Filter an array column based on a provided list

2019-08-04 11:09发布

问题:

I have the following types in a dataframe:

 root
 |-- id: string (nullable = true)
 |-- items: array (nullable = true)
 |    |-- element: string (containsNull = true)

input:

val rawData = Seq(("id1",Array("item1","item2","item3","item4")),("id2",Array("item1","item2","item3")))
val data = spark.createDataFrame(rawData)

and a list of items:

 val filter_list = List("item1", "item2")

I would like to filter out items that are non in the filter_list, similar to how array_contains would function, but its not working on a provided list of strings, only a single value.
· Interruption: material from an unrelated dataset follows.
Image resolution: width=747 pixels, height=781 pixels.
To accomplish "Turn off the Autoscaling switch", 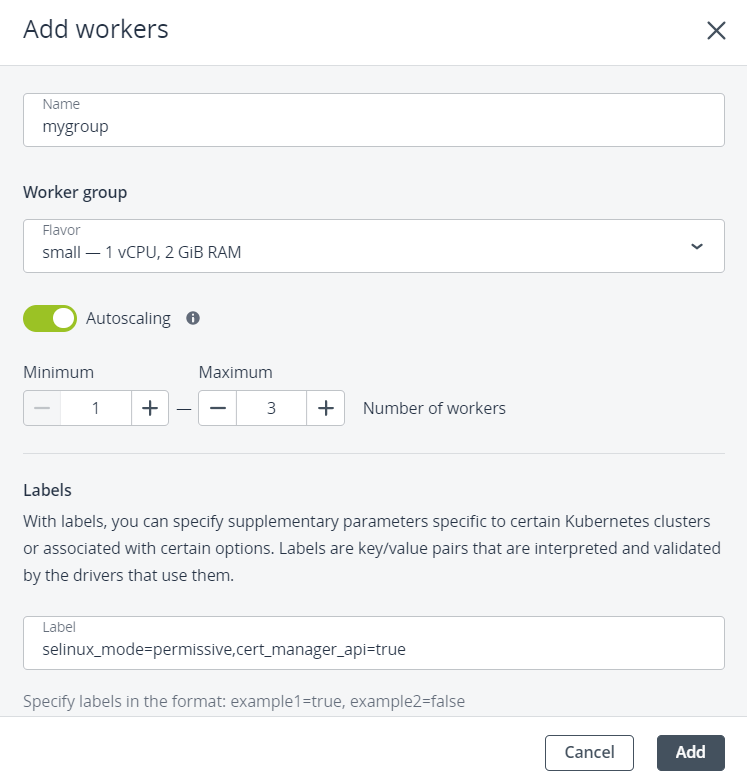I will pyautogui.click(x=50, y=318).
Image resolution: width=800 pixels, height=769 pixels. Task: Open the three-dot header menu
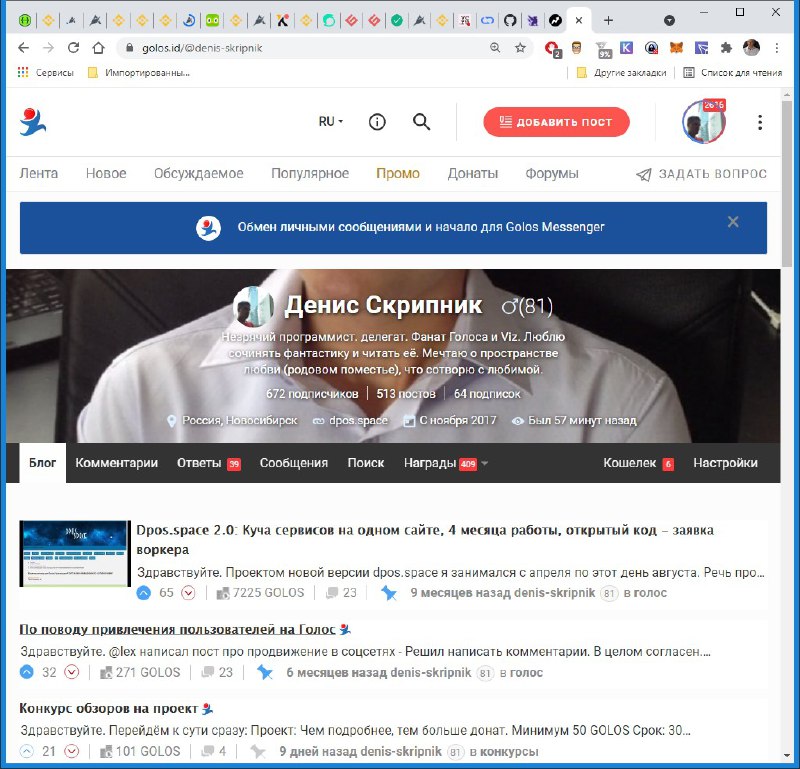(760, 122)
so the output would look like this:

val rawData = Seq(("id1",Array("item1","item2")),("id2",Array("item1","item2")))
val data = spark.createDataFrame(rawData)

I tried solving this with the following UDF, but I probably mix types between Scala and Spark:

def filterItems(flist: List[String]) = udf {
  (recs: List[String]) => recs.filter(item => flist.contains(item))
}

I'm using Spark 2.2

thanks!

回答1:

You code is almost right. All you have to do is replace List with Seq

def filterItems(flist: List[String]) = udf {
  (recs: Seq[String]) => recs.filter(item => flist.contains(item))
}

It would also make sense to change signature from List[String] => UserDefinedFunction to SeqString] => UserDefinedFunction, but it is not required.

Reference SQL Programming Guide - Data Types.